Methods for the Identification of H. pylori Host Receptors.

Bacterial attachment to host receptors is a prerequisite for colonization of epithelial cell surfaces, in particular, continuously renewing mucosal surfaces, such as the gastrointestinal tract. Microbes express adhesion molecules for interactions with eukaryotic cell surface proteins or glycoconjugates, such as glycoproteins and glycolipids (1). The combination of high receptor specificity (2) and restricted receptor distribution will target bacteria to specific tissues, i.e., cell populations. This is referred to as tissue tropism and partly determines the niche a bacterium is able to occupy. In addition, competition between bacterial species for space and nutrients selects for bacteria able to colonize specific niches. Bacteria unable to adhere to the epithelial cells and mucus lining will be exposed to the local nonspecific host defense mechanisms (such as peristalsis and turnover of the epithelial cell populations and the mucus layer) and eventually removed. The biological relevance of adherence as an initial step in the infectious process has focused interest to the structures involved in these processes. Bacterial adhesins and host receptors are both potential targets for novel antimicrobial drug design (3).

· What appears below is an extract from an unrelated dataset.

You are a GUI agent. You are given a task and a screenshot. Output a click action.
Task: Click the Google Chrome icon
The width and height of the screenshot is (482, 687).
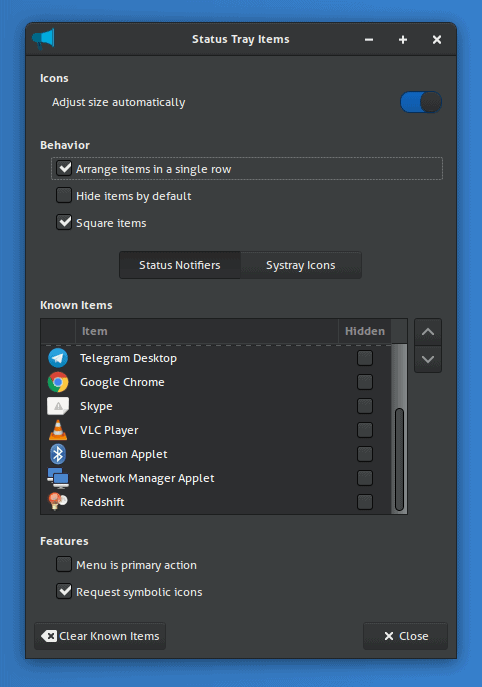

Antimicrobial agents could be chemically coupled to soluble high-affinity receptor analogs and kill pathogens, such as H. pylori, once they are targeted by the complex. Soluble receptor analogs would competitively interfere with bacterial attachment, utilizing the same mechanism as naturally occurring scavenger molecules in human secretions, such as milk and saliva. Receptor analogs could be developed for high-affinity interactions and would thereby be efficient inhibitors at low concentrations. Both drug targeting and competitive adhesion inhibition receptor analogs could exhibit a higher specificity for the pathogenic microbes, circumventing the negative effects of broad spectrum antibiotics.